As a pentacyclic triterpene in Centella asiatica, asiatic acid (AA) is a powerful antioxidant with many bioactivities. In the present research, we investigated whether AA has the potential to rescue the decrease in porcine oocyte quality that occurs during in vitro aging (IVA). Mature porcine oocytes were collected and then continuously cultured for an additional 24 h or 48 h with or without AA in maturation medium as an IVA model. The results revealed that AA supplementation reduced the percentage of abnormal aged porcine oocytes during IVA. Furthermore, AA supplementation effectively maintained aged porcine oocyte developmental competence, both parthenogenetic activation and in vitro fertilization. The number of sperm that bound to the zona pellucida on aged porcine oocytes was higher in the AA-supplemented group than in the non-supplemented group. Moreover, AA supplementation not only blocked IVA-induced oxidative stress but also maintained intracellular GSH levels and reduced the percentage of early apoptosis aged porcine oocytes. Mitochondrial functions were disordered during the IVA process. The intracellular ATP levels and mitochondrial membrane potential in aged porcine oocytes were dramatically increased by AA supplementation. Therefore, AA has beneficial effects on porcine oocyte quality and developmental potential maintenance during IVA.

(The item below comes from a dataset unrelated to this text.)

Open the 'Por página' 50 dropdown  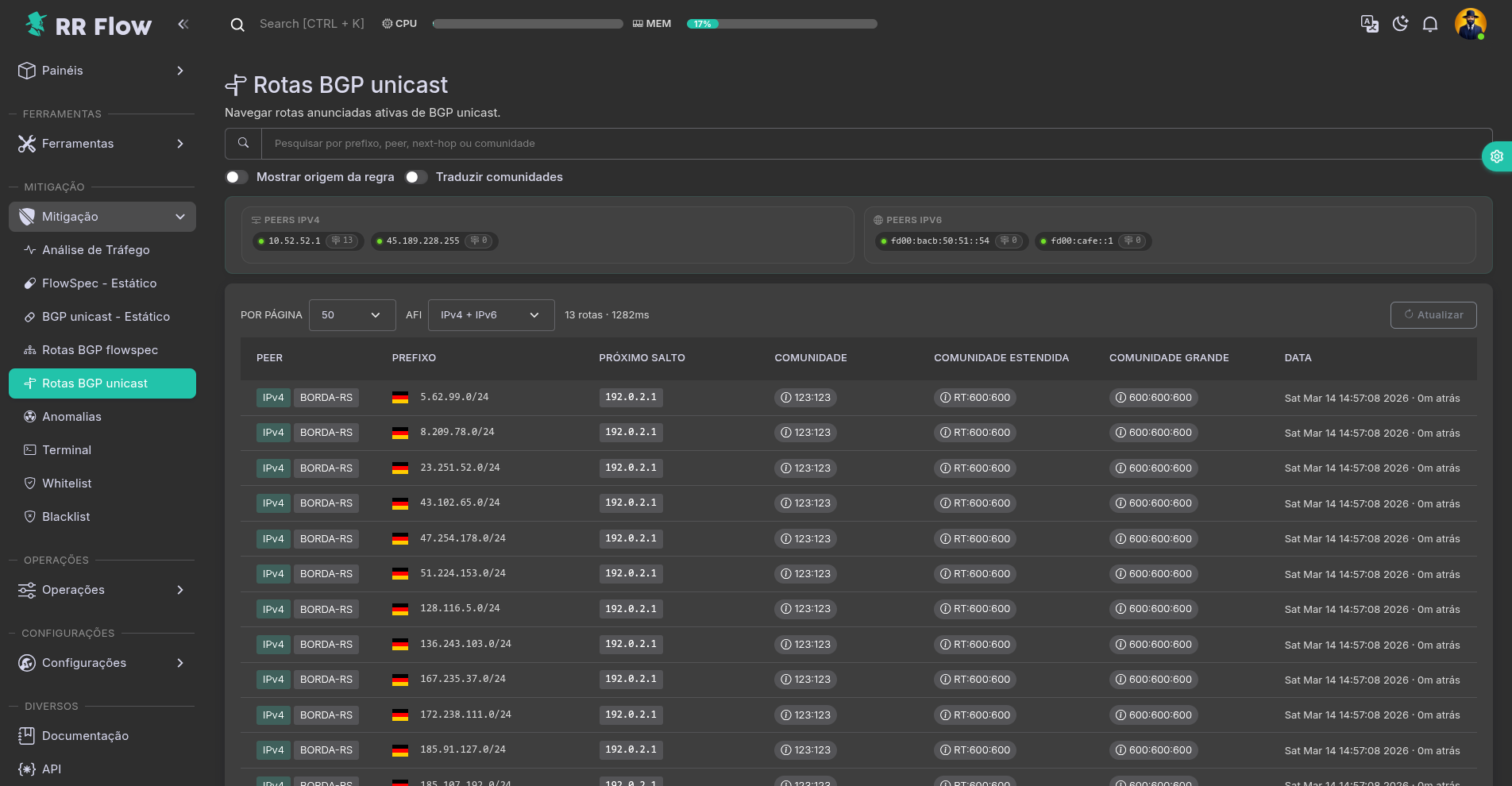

Asiatic acid supplementation during the in vitro culture period improves early embryonic development of porcine embryos produced by parthenogenetic activation, somatic cell nuclear transfer and in vitro fertilization.

Asiatic acid is a pentacyclic triterpene enriched in the medicinal herb Centella asiatica, and it has been suggested to possess free radical scavenging and anti-apoptotic properties. The purpose of the current study was to explore the effects of asiatic acid on porcine early-stage embryonic development and the potential mechanisms for any observed effects. The results showed that 10 µM asiatic acid supplementation during the in vitro culture period dramatically improved developmental competence in porcine embryos derived from parthenogenetic activation (PA), somatic cell nuclear transfer (SCNT) and in vitro fertilization (IVF). Further analysis revealed that asiatic acid attenuated H2O2-induced intracellular reactive oxygen species (ROS) generation. Notably, asiatic acid not only enhanced intracellular GSH levels but also attenuated mitochondrial dysfunction. Gene expression analysis revealed that asiatic acid upregulated expression of the antioxidant-related gene Sod-1 and the blastocyst formation related gene Cox-2, while downregulating expression of the apoptosis-related gene Caspase-9 in SCNT blastocysts. These results suggest that asiatic acid exerts beneficial effects on early embryonic development in porcine embryos and that asiatic acid may be useful for improving the in vitro production of porcine embryos.